▸ **Data to process**:
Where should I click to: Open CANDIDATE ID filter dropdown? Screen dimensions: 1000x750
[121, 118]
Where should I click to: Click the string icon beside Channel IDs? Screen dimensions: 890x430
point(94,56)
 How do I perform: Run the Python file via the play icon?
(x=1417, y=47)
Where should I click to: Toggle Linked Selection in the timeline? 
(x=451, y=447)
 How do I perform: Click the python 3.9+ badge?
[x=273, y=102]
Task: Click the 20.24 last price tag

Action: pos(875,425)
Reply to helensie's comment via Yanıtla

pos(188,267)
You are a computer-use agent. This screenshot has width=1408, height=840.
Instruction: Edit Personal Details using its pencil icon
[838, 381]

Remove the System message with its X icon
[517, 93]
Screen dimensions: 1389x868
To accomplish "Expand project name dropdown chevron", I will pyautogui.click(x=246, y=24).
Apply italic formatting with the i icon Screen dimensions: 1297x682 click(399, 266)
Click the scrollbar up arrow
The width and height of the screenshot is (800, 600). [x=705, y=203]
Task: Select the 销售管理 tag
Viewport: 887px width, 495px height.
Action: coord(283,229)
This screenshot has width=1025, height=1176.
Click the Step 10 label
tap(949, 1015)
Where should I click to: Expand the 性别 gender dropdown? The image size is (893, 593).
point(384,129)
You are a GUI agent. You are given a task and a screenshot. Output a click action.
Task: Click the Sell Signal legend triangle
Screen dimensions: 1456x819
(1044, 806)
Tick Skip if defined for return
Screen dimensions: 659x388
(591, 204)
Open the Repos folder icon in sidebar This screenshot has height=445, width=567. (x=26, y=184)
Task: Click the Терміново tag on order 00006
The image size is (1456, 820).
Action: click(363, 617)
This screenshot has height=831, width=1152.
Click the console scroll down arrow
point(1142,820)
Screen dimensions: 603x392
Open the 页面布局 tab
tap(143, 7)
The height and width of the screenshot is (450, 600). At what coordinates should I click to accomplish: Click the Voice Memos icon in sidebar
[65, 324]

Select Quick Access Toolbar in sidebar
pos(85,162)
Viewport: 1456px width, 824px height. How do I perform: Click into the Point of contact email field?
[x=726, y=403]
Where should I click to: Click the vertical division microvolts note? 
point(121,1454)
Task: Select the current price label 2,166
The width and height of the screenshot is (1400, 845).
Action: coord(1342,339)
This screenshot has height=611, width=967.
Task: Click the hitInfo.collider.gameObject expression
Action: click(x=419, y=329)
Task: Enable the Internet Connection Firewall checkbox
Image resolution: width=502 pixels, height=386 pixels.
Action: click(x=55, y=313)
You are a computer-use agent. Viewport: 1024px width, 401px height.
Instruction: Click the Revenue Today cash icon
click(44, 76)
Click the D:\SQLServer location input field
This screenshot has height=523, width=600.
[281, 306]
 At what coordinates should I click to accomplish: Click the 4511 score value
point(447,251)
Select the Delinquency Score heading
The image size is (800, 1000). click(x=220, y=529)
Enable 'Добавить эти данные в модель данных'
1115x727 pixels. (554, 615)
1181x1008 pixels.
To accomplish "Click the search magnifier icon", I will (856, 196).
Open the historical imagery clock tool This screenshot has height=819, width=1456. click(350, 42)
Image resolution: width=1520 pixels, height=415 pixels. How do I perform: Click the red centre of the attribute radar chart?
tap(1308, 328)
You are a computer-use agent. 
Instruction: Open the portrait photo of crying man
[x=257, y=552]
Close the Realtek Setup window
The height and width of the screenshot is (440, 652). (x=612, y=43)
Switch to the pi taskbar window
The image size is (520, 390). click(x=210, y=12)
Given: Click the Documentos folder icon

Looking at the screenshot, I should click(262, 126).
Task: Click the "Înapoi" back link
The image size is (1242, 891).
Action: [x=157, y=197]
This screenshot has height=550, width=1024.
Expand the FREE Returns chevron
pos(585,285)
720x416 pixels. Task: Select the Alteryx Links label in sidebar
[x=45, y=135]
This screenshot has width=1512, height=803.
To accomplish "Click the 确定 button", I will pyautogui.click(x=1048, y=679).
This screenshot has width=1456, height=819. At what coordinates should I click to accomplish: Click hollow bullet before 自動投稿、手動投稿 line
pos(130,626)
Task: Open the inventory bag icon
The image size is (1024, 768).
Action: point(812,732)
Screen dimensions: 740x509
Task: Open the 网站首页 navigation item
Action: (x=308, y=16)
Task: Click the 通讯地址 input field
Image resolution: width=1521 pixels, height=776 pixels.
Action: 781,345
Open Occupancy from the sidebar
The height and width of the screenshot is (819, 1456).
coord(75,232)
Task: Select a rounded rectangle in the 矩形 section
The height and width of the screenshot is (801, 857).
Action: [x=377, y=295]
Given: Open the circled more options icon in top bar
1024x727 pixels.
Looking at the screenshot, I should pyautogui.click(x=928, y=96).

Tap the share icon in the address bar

▸ **Work instructions**:
Arrange every line of the records above as a Markdown table with two columns, Row and Line. Number the rows in order and leave out blank lines.

▸ **Finished task**:
| Row | Line |
|---|---|
| 1 | Where should I click to: Open CANDIDATE ID filter dropdown? Screen dimensions: 1000x750 |
| 2 | [121, 118] |
| 3 | Where should I click to: Click the string icon beside Channel IDs? Screen dimensions: 890x430 |
| 4 | point(94,56) |
| 5 |  How do I perform: Run the Python file via the play icon? |
| 6 | (x=1417, y=47) |
| 7 | Where should I click to: Toggle Linked Selection in the timeline?  |
| 8 | (x=451, y=447) |
| 9 |  How do I perform: Click the python 3.9+ badge? |
| 10 | [x=273, y=102] |
| 11 | Task: Click the 20.24 last price tag |
| 12 | Action: pos(875,425) |
| 13 | Reply to helensie's comment via Yanıtla |
| 14 | pos(188,267) |
| 15 | You are a computer-use agent. This screenshot has width=1408, height=840. |
| 16 | Instruction: Edit Personal Details using its pencil icon |
| 17 | [838, 381] |
| 18 | Remove the System message with its X icon |
| 19 | [517, 93] |
| 20 | Screen dimensions: 1389x868 |
| 21 | To accomplish "Expand project name dropdown chevron", I will pyautogui.click(x=246, y=24). |
| 22 | Apply italic formatting with the i icon Screen dimensions: 1297x682 click(399, 266) |
| 23 | Click the scrollbar up arrow |
| 24 | The width and height of the screenshot is (800, 600). [x=705, y=203] |
| 25 | Task: Select the 销售管理 tag |
| 26 | Viewport: 887px width, 495px height. |
| 27 | Action: coord(283,229) |
| 28 | This screenshot has width=1025, height=1176. |
| 29 | Click the Step 10 label |
| 30 | tap(949, 1015) |
| 31 | Where should I click to: Expand the 性别 gender dropdown? The image size is (893, 593). |
| 32 | point(384,129) |
| 33 | You are a GUI agent. You are given a task and a screenshot. Output a click action. |
| 34 | Task: Click the Sell Signal legend triangle |
| 35 | Screen dimensions: 1456x819 |
| 36 | (1044, 806) |
| 37 | Tick Skip if defined for return |
| 38 | Screen dimensions: 659x388 |
| 39 | (591, 204) |
| 40 | Open the Repos folder icon in sidebar This screenshot has height=445, width=567. (x=26, y=184) |
| 41 | Task: Click the Терміново tag on order 00006 |
| 42 | The image size is (1456, 820). |
| 43 | Action: click(363, 617) |
| 44 | This screenshot has height=831, width=1152. |
| 45 | Click the console scroll down arrow |
| 46 | point(1142,820) |
| 47 | Screen dimensions: 603x392 |
| 48 | Open the 页面布局 tab |
| 49 | tap(143, 7) |
| 50 | The height and width of the screenshot is (450, 600). At what coordinates should I click to accomplish: Click the Voice Memos icon in sidebar |
| 51 | [65, 324] |
| 52 | Select Quick Access Toolbar in sidebar |
| 53 | pos(85,162) |
| 54 | Viewport: 1456px width, 824px height. How do I perform: Click into the Point of contact email field? |
| 55 | [x=726, y=403] |
| 56 | Where should I click to: Click the vertical division microvolts note?  |
| 57 | point(121,1454) |
| 58 | Task: Select the current price label 2,166 |
| 59 | The width and height of the screenshot is (1400, 845). |
| 60 | Action: coord(1342,339) |
| 61 | This screenshot has height=611, width=967. |
| 62 | Task: Click the hitInfo.collider.gameObject expression |
| 63 | Action: click(x=419, y=329) |
| 64 | Task: Enable the Internet Connection Firewall checkbox |
| 65 | Image resolution: width=502 pixels, height=386 pixels. |
| 66 | Action: click(x=55, y=313) |
| 67 | You are a computer-use agent. Viewport: 1024px width, 401px height. |
| 68 | Instruction: Click the Revenue Today cash icon |
| 69 | click(44, 76) |
| 70 | Click the D:\SQLServer location input field |
| 71 | This screenshot has height=523, width=600. |
| 72 | [281, 306] |
| 73 |  At what coordinates should I click to accomplish: Click the 4511 score value |
| 74 | point(447,251) |
| 75 | Select the Delinquency Score heading |
| 76 | The image size is (800, 1000). click(x=220, y=529) |
| 77 | Enable 'Добавить эти данные в модель данных' |
| 78 | 1115x727 pixels. (554, 615) |
| 79 | 1181x1008 pixels. |
| 80 | To accomplish "Click the search magnifier icon", I will (856, 196). |
| 81 | Open the historical imagery clock tool This screenshot has height=819, width=1456. click(350, 42) |
| 82 | Image resolution: width=1520 pixels, height=415 pixels. How do I perform: Click the red centre of the attribute radar chart? |
| 83 | tap(1308, 328) |
| 84 | You are a computer-use agent.  |
| 85 | Instruction: Open the portrait photo of crying man |
| 86 | [x=257, y=552] |
| 87 | Close the Realtek Setup window |
| 88 | The height and width of the screenshot is (440, 652). (x=612, y=43) |
| 89 | Switch to the pi taskbar window |
| 90 | The image size is (520, 390). click(x=210, y=12) |
| 91 | Given: Click the Documentos folder icon |
| 92 | Looking at the screenshot, I should click(262, 126). |
| 93 | Task: Click the "Înapoi" back link |
| 94 | The image size is (1242, 891). |
| 95 | Action: [x=157, y=197] |
| 96 | This screenshot has height=550, width=1024. |
| 97 | Expand the FREE Returns chevron |
| 98 | pos(585,285) |
| 99 | 720x416 pixels. Task: Select the Alteryx Links label in sidebar |
| 100 | [x=45, y=135] |
| 101 | This screenshot has width=1512, height=803. |
| 102 | To accomplish "Click the 确定 button", I will pyautogui.click(x=1048, y=679). |
| 103 | This screenshot has width=1456, height=819. At what coordinates should I click to accomplish: Click hollow bullet before 自動投稿、手動投稿 line |
| 104 | pos(130,626) |
| 105 | Task: Open the inventory bag icon |
| 106 | The image size is (1024, 768). |
| 107 | Action: point(812,732) |
| 108 | Screen dimensions: 740x509 |
| 109 | Task: Open the 网站首页 navigation item |
| 110 | Action: (x=308, y=16) |
| 111 | Task: Click the 通讯地址 input field |
| 112 | Image resolution: width=1521 pixels, height=776 pixels. |
| 113 | Action: 781,345 |
| 114 | Open Occupancy from the sidebar |
| 115 | The height and width of the screenshot is (819, 1456). |
| 116 | coord(75,232) |
| 117 | Task: Select a rounded rectangle in the 矩形 section |
| 118 | The height and width of the screenshot is (801, 857). |
| 119 | Action: [x=377, y=295] |
| 120 | Given: Open the circled more options icon in top bar |
| 121 | 1024x727 pixels. |
| 122 | Looking at the screenshot, I should pyautogui.click(x=928, y=96). |
| 123 | Tap the share icon in the address bar |